At this point, the Impossible Painting is getting to a place where there is so much paint piled on top of paint that the whole thing is in danger of falling off in great chunks, like an Anselm Kieffer.

This doesn't bother me at all, at the moment. I was thinking of doing a painting like this already; it just saves me the bother of having to get a new canvas.

Danny is coming for a studio visit this afternoon, which is something to look forward to. My ideal working conditions have always involved knowing that someone on the other side of the wall is working their butt off, just like me; every two or four hours we can break off, have an intense discussion about a random topic, then go back to work. This is why I didn't seem to need much sleep in art school. I don't isolate well.

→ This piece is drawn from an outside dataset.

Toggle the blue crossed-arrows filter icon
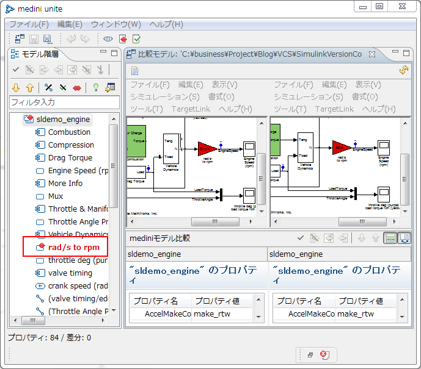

However, solitude has its benefits when you are seized with a sudden need to play an obnoxious piece of music on a repeat loop for a couple of hours. It's a good thing that my downstairs neighbors are 9-to-5-ers, or I'd undoubtedly be alienating them with my sudden obsession with the one punk rock album I've acquired since 1995. I dunno, something about it just pressed my buzzer. Also I've broken out PJ Harvey's 'To Bring You My Love' for the first time since 2001. Pounding bass, crashing drums, and bad-ass women screaming things like "They love you, they want you, WHEN YOU FALL DOWN" feel oddly grounding and energizing just now.

1 comment:

Van Ana said...

Hi, dear Serena,
First my congratulations on your very enticing site - I've been reading bits of it for some time
( actually looking for some information on Dolrand , but really enjoyed following your lifestyle as an artist. Here in Holland doesnt happen that much, people are much more involved with themselves - kind of art lethargy..) Ilove your painting style - it's very physical and still gracious.Can I see some more of your work?
I came across your site while looking ( DESPERATELY)for Dolrand's wax medium - Unfortunately it's not available in Holland where I live, and it's not a subject to transportation
(it's considered a liquid - I cannot order it overseas). I've seen on your link that somebody knows the secret of how to simulate it... I'm pretty desperate as my graduation exams are in 2 months -end of june - royal art academy - the teachers are great in their support and conceptual thinking, but don't feel at home with different mediums.I've seen a work of an american artist at the exibition in Rotterdam - she used lots of Dolrand. I'd love to give it a try..
IF you know the know-how - could you send me an e-mail on :
Ill be very greatfull.

I have a feeling that it'll give my miniatures the final touch.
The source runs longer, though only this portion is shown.